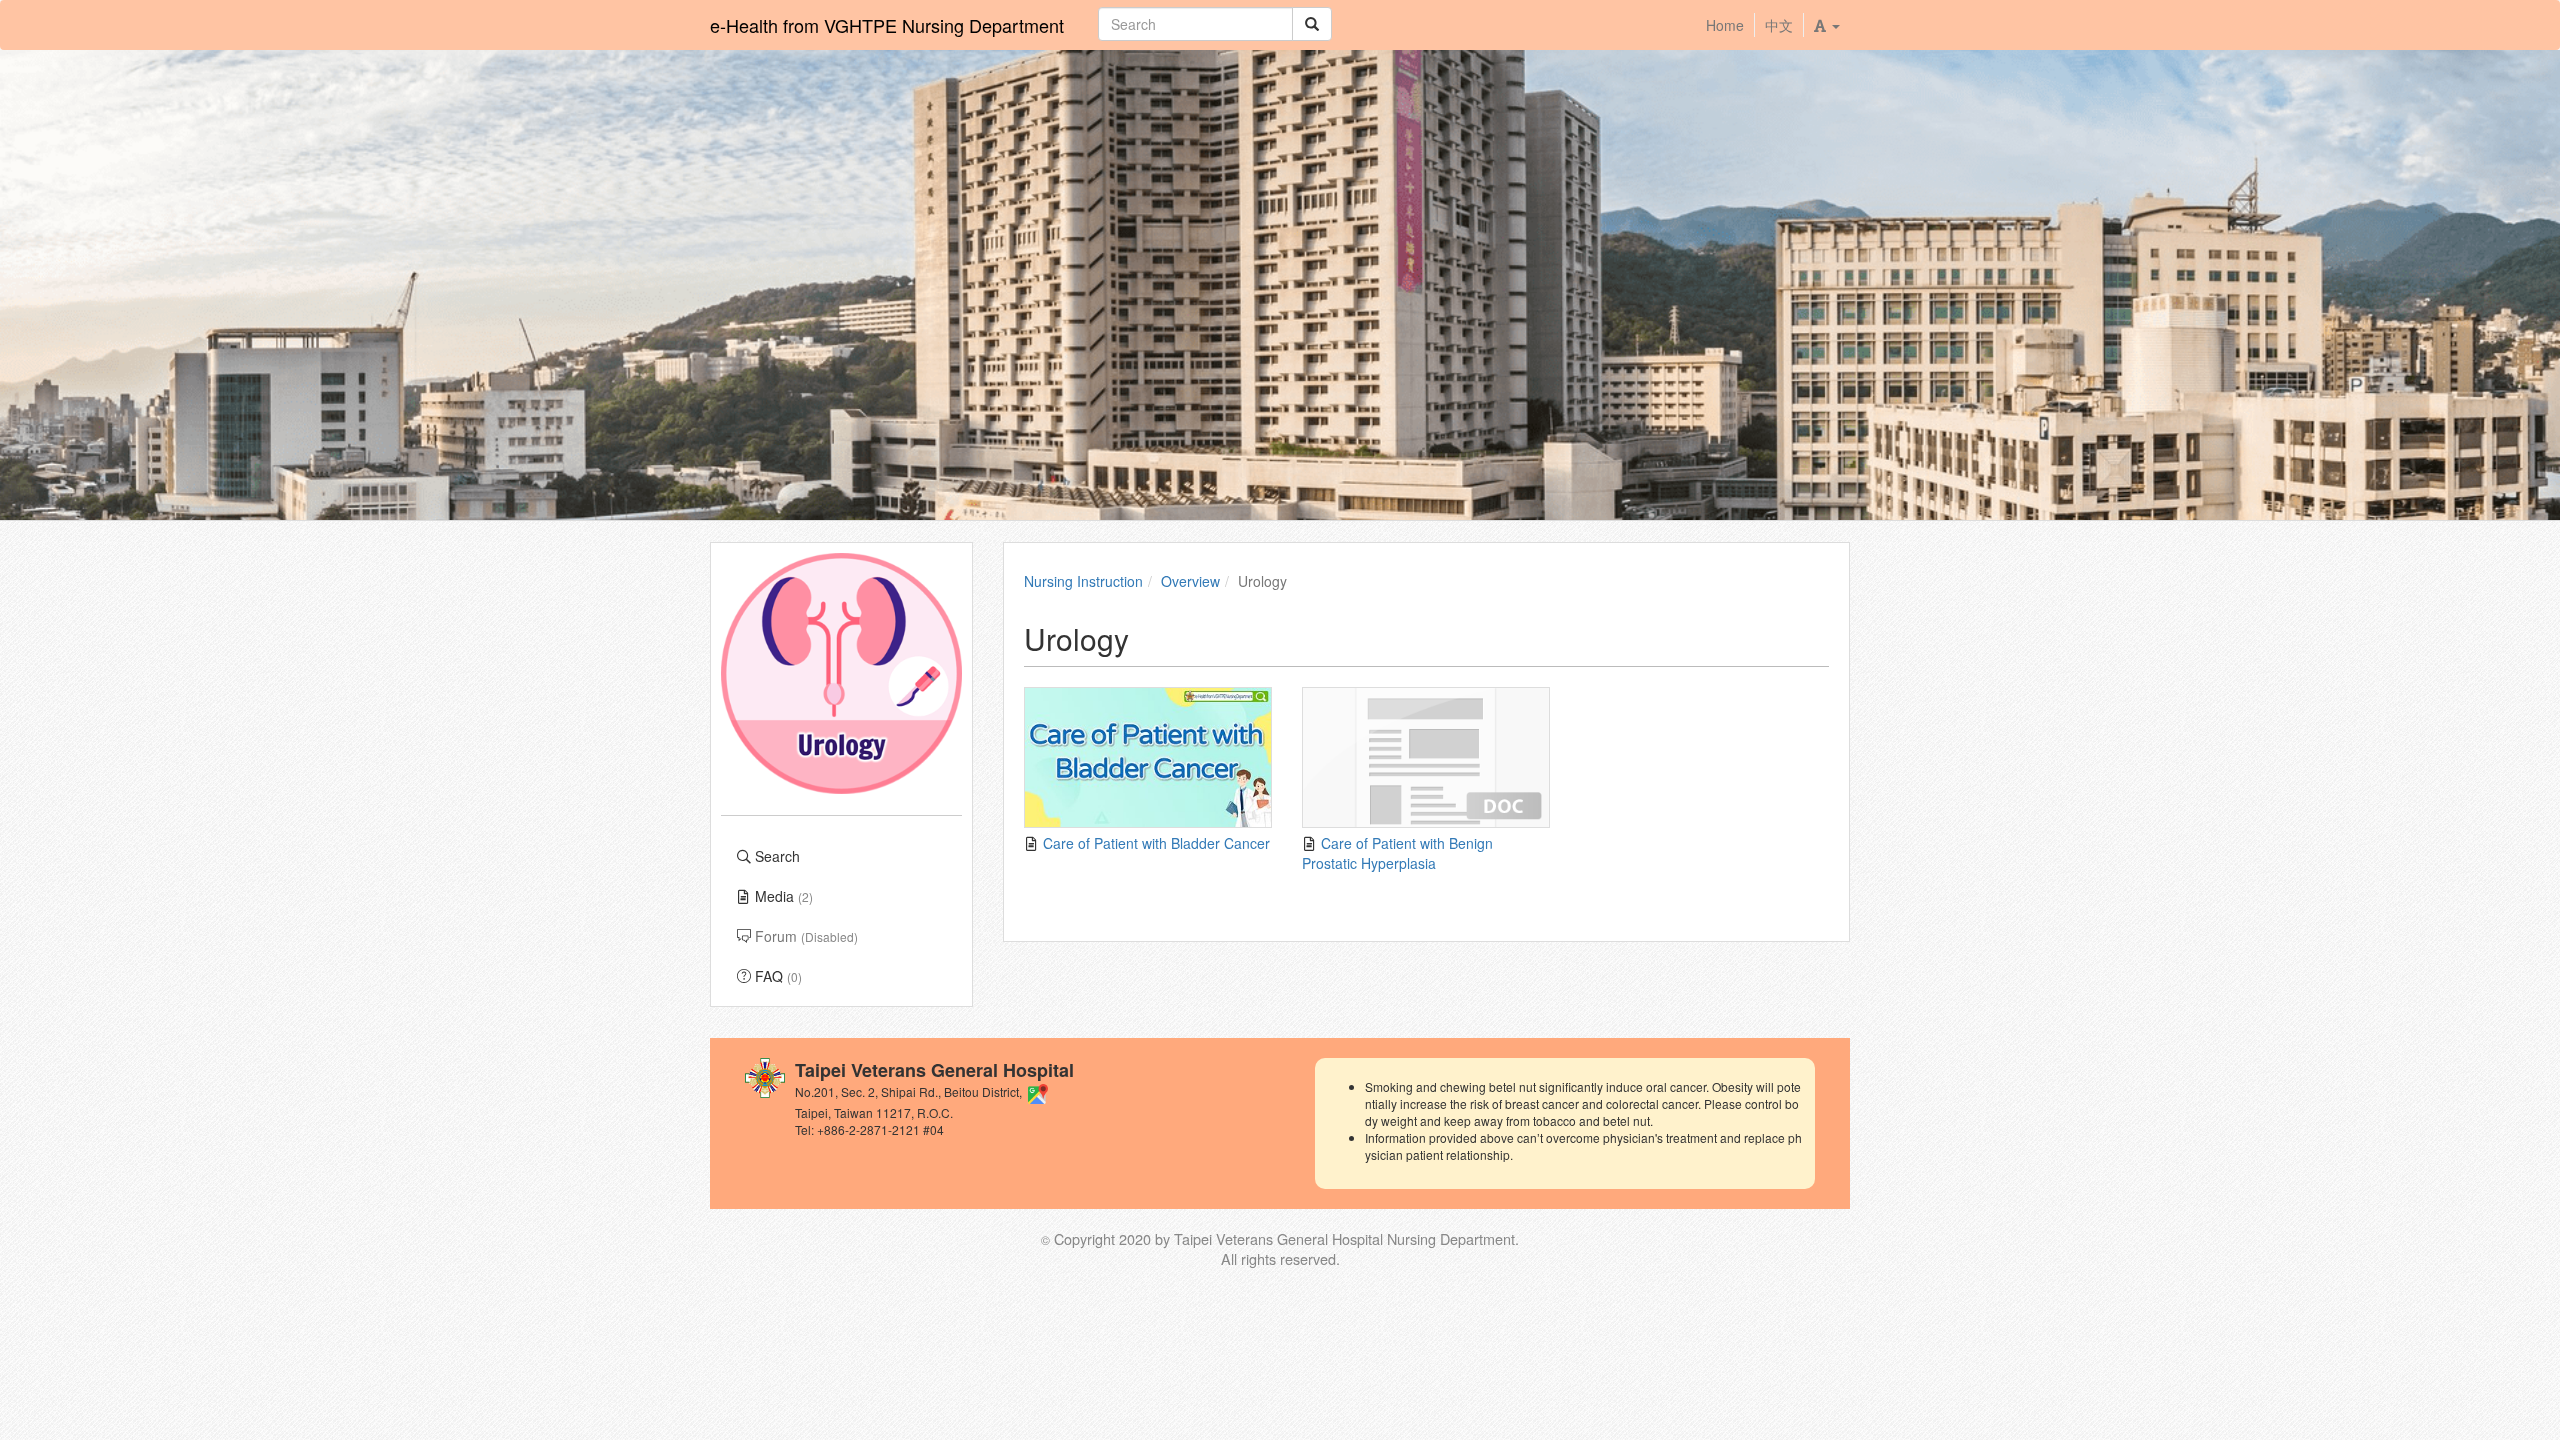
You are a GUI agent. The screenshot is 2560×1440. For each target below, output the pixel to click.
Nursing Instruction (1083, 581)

--

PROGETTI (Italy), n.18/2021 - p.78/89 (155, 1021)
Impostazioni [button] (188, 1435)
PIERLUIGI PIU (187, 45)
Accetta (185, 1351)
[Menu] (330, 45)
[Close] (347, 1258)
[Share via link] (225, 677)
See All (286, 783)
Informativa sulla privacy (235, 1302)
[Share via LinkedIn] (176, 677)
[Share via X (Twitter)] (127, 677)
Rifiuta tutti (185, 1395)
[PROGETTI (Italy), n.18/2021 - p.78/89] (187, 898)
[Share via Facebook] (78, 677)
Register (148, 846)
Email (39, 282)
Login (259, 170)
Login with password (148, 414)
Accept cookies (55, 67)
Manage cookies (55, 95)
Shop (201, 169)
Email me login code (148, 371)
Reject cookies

...

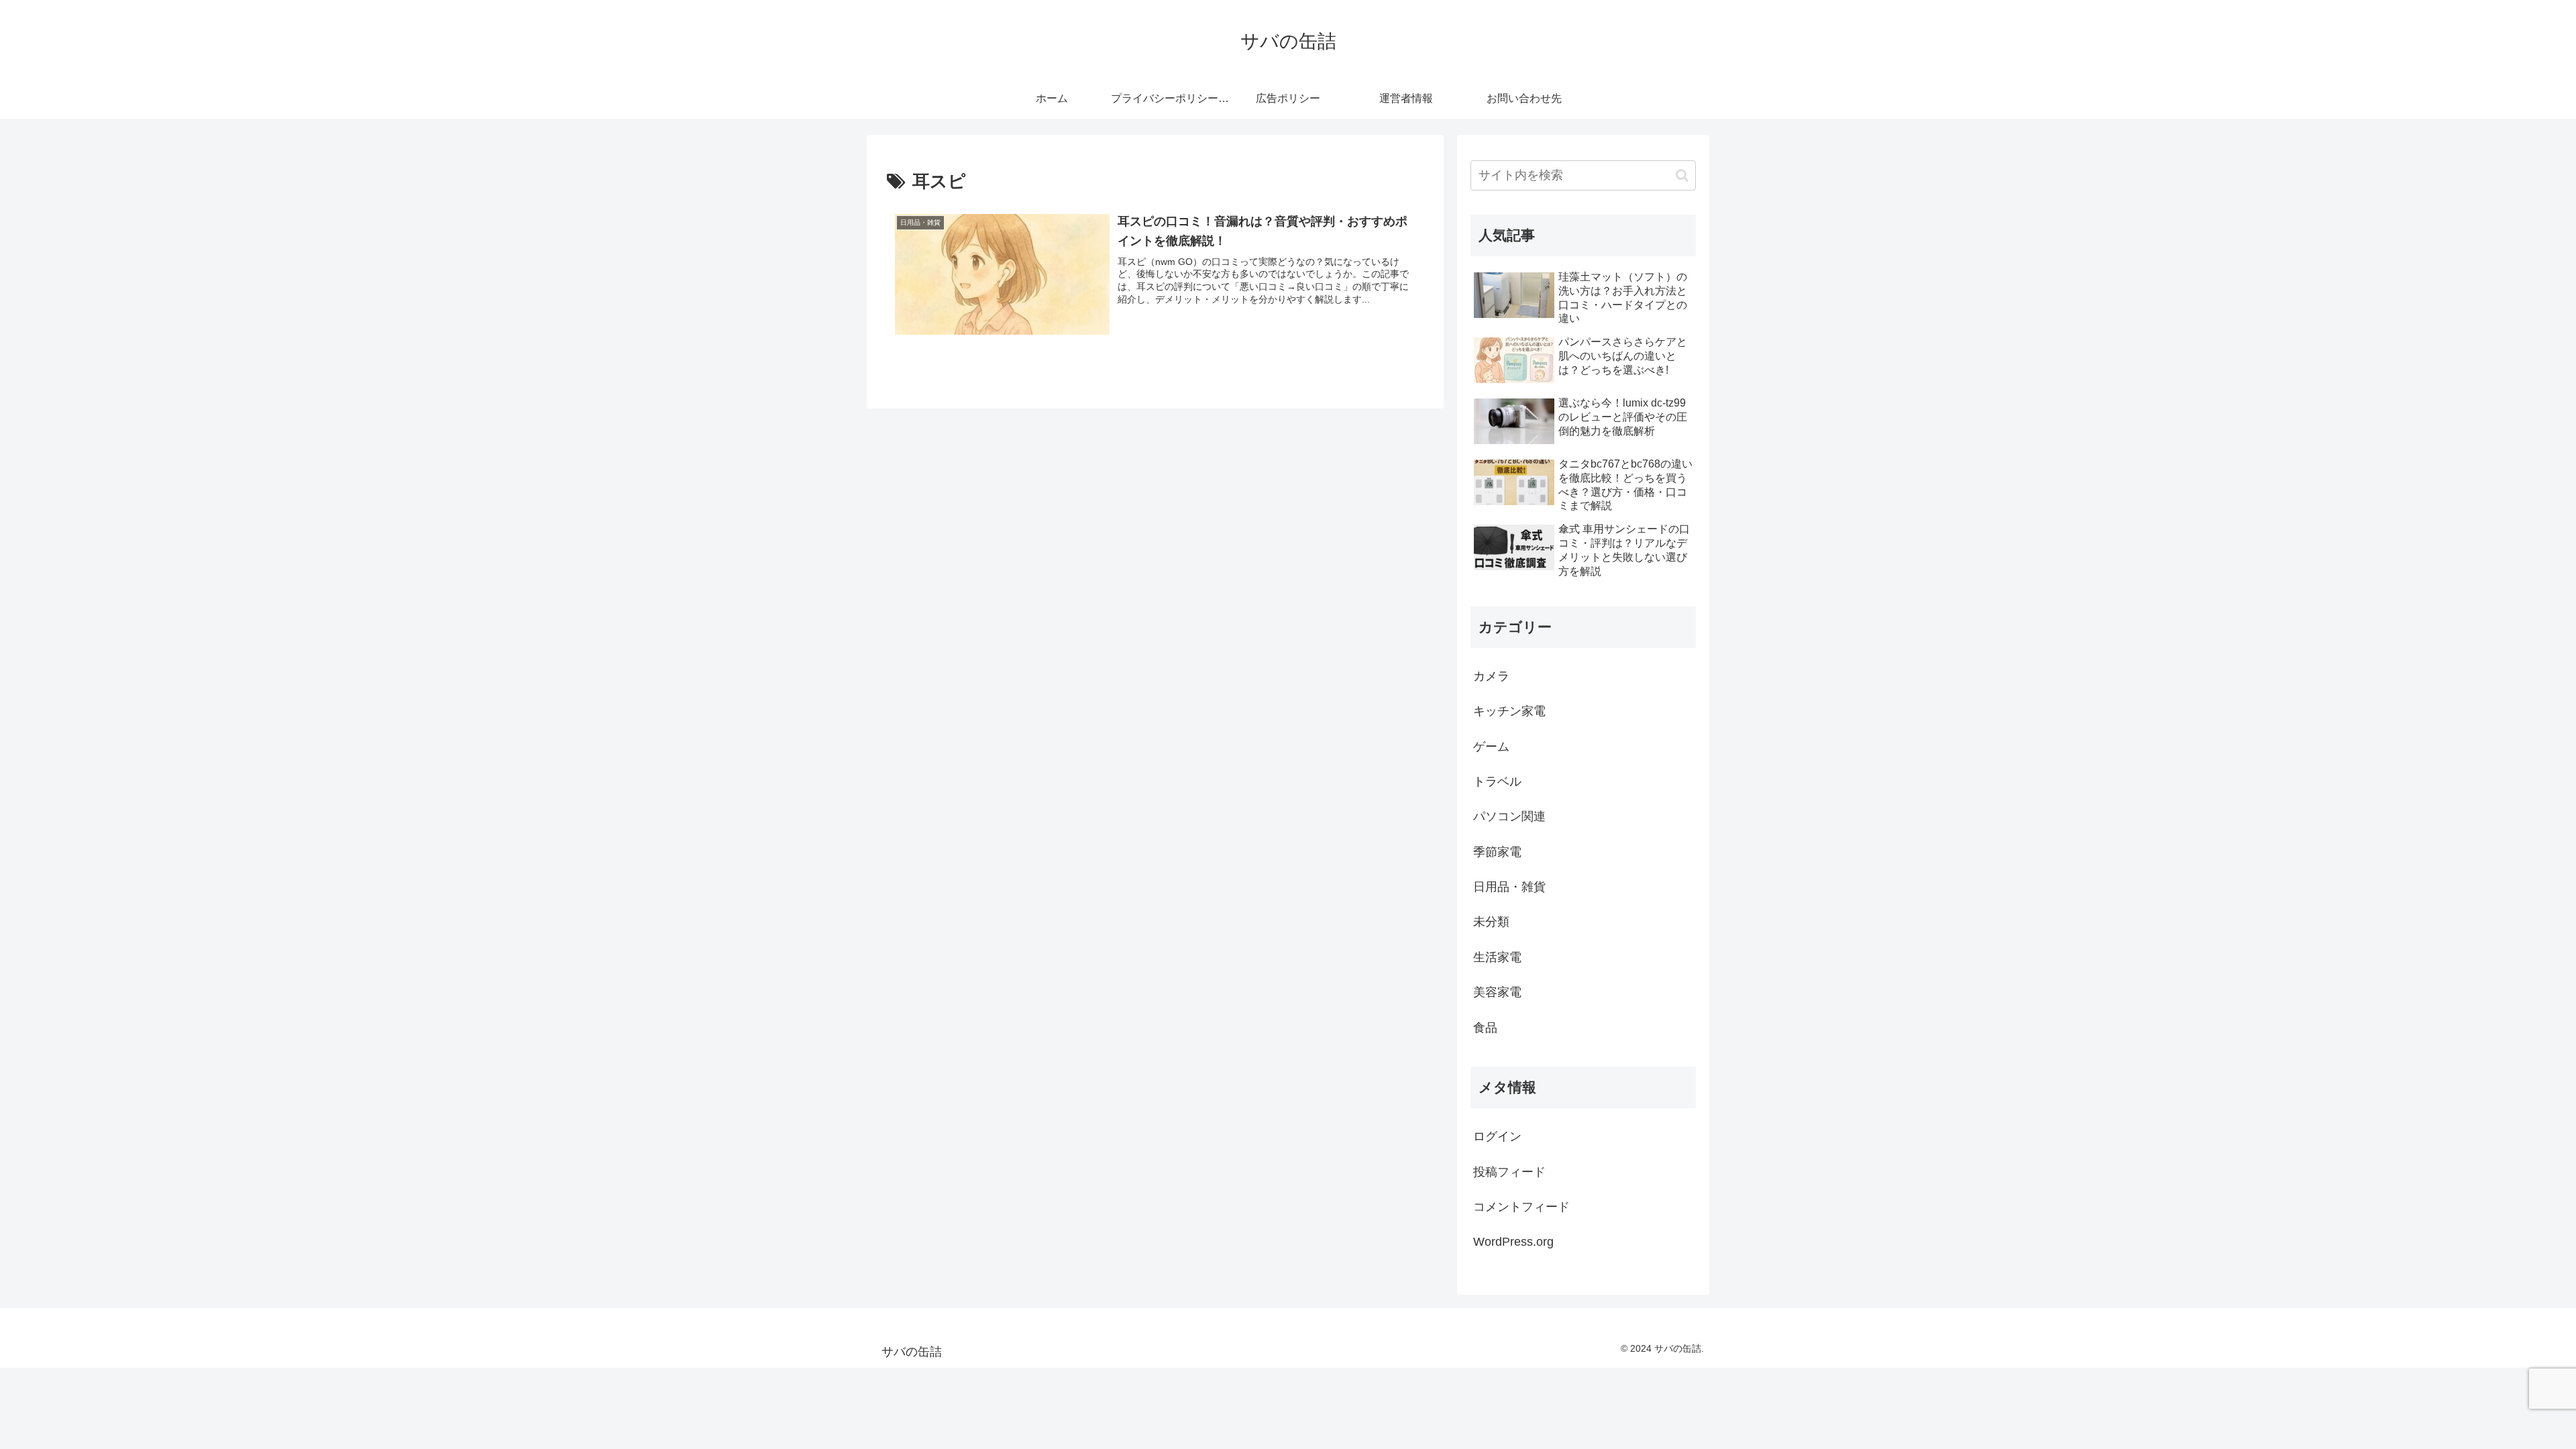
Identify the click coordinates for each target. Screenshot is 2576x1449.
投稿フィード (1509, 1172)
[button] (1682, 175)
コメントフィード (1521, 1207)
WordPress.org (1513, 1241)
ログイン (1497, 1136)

- WHAT NEEDS TO BE DONE
Repeat, word for word, the lines above between the line holding "You are a GUI" and the line holding "Nursing Instruction (1083, 581)", inclusive; omit everything else.

- SOLUTION BELOW
You are a GUI agent. The screenshot is 2560×1440. For each target below, output the pixel to click.
Nursing Instruction (1083, 581)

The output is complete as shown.